La décroissance détruira des emplois non-essentiels, remplacés par de nouveaux (ou d’anciens métiers) jusqu’alors en tension ou confiés des machines : réparateur low tech, ouvrier dans une recyclerie, charpentier, maraîcher dans la bio, commerçant, gestionnaire de micro-crédits en monnaie locale, agro-écologiste, designer en permaculture, soin des bêtes, journaliste, métiers de l’humain (soignant, enseignant…), couturier(e), gardien de la paix, médiateur des conflits, gardiens des biens communs (eau, forêt, sol…), boulanger avec four à bois, maçon en terre-paille, chaumier…

Évidemment, nous gagnerons collectivement moins d’argent. Cependant, cette « perte de pouvoir d’achat » ne sera pas douloureuse, puisque nous aurons fortement réduit notre consommation. Ici, la principale préoccupation sera le financement du logement (achat, loyers, entretiens). Déjà, des solutions de logement alternatif existent : auto-construction, tiny-houses, réemploi, SCI communautaires, colocations-écologiques, éco-hameaux… qui permettent de réduire le coût du logement (voire de le diviser par 10 !).

**Exercice 1:** Recopiez fidèlement le passage de l'extrait sur la décroissance qui commence aux mots « Évidemment, nous gagnerons » et se termine après « diviser par 10 !). ».

**Lignes de données:**
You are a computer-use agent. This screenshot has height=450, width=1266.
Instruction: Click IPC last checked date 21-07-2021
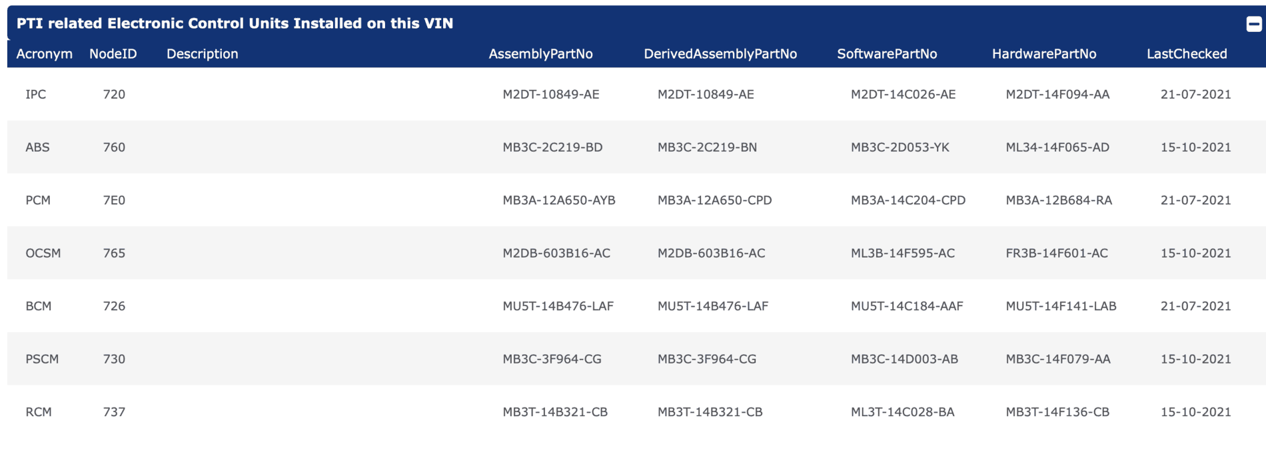(x=1196, y=95)
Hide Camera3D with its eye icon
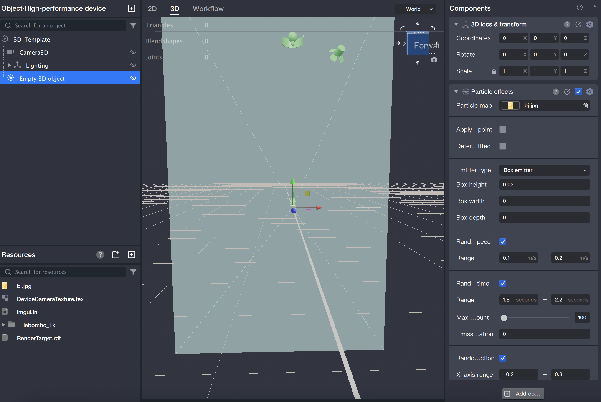Screen dimensions: 601x402 (133, 52)
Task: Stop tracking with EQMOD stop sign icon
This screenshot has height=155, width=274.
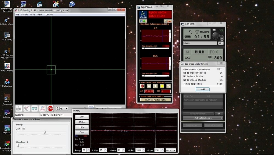Action: pyautogui.click(x=142, y=86)
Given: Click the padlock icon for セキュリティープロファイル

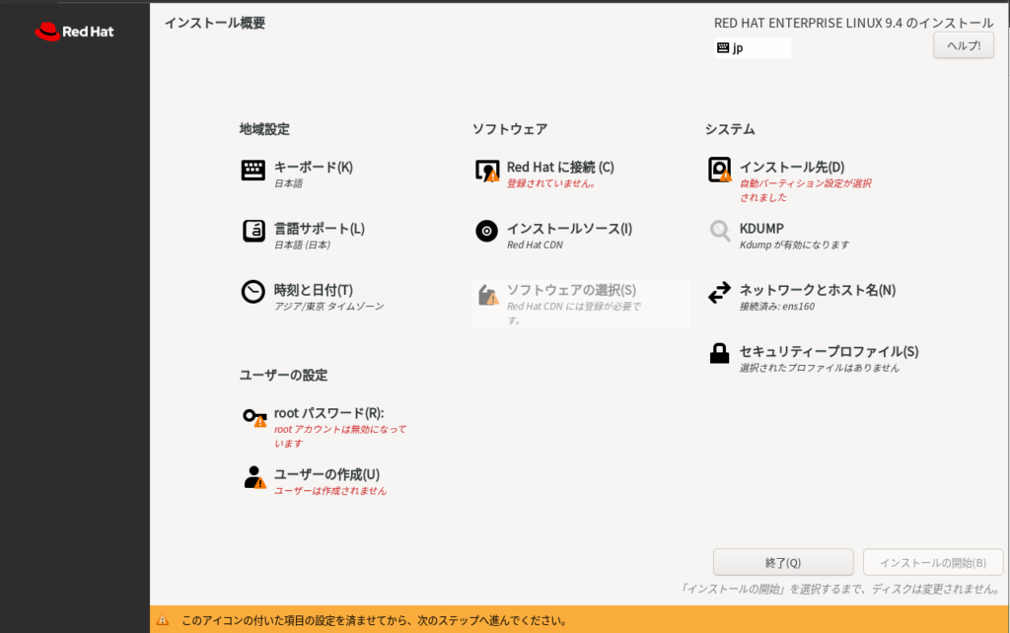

**Exercice 2:** Réécrivez toutes les lignes des enregistrements ci-dessus sous forme de liste numérotée, sans les lignes vides. Laissez les images de côté dans votre réponse.

**Réponse complète 1:**
Évidemment, nous gagnerons collectivement moins d’argent. Cependant, cette « perte de pouvoir d’achat » ne sera pas douloureuse, puisque nous aurons fortement réduit notre consommation. Ici, la principale préoccupation sera le financement du logement (achat, loyers, entretiens). Déjà, des solutions de logement alternatif existent : auto-construction, tiny-houses, réemploi, SCI communautaires, colocations-écologiques, éco-hameaux… qui permettent de réduire le coût du logement (voire de le diviser par 10 !).

**Réponse complète 2:**
1. You are a computer-use agent. This screenshot has height=450, width=1266.
2. Instruction: Click IPC last checked date 21-07-2021
3. (x=1196, y=95)
4. Hide Camera3D with its eye icon
5. Screen dimensions: 601x402 (133, 52)
6. Task: Stop tracking with EQMOD stop sign icon
7. This screenshot has height=155, width=274.
8. Action: pyautogui.click(x=142, y=86)
9. Given: Click the padlock icon for セキュリティープロファイル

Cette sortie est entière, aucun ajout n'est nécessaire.